There’s always opportunities in challenging times and you’ve got to find out where those opportunities are for you in the type of business you’re in.
One way of seizing some opportunities is to look for strong ethical business partnerships that are strong in areas that you’re not so strong on and make sure that the synergies that you’re looking for and the vision you’re looking for in partnerships are sustainable.
It’s no good going into a relationship as a bandaid job where it’s good for today but turns out a problem for tomorrow, so you really do need, I believe, a strong focus on growing business relationships because other businesses may have technology. They may have product services that can complement your business and you need to manage those partnerships once you do establish them. I’ve found that it’s all very well to enter into outsourcing arrangements, new business arrangements but the real way to make those succeed is to manage those relationships.
Now lastly your loan book, you’ve got a $24 billion book. What’s your aim financially?
Oh look I think over the next three to five years I can see Aussie doubling its size. I can see us being a far more significant player particularly in the non-bank sector. The non-bank sector will have a significant amount of consolidation and rationalisation.

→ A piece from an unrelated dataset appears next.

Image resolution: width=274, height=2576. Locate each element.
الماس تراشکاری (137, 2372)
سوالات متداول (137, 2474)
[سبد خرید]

Aussie is one of the organisations that is best positioned to take advantage of that. We will probably acquire a few of the very good non-bank players that are looking for support. A number of the organisations out there who are really really struggling now may not survive and a lot of the smaller organisations may not survive.
But I do believe once the economy recovers and the credit crunch globally abates to a more normal situation I think the non bank sector, whilst it will be smaller in terms of numbers it will be far stronger and more credible and the players who will be left there will have the infrastructure that will provide consumers with a far better service and more credibility and integrity.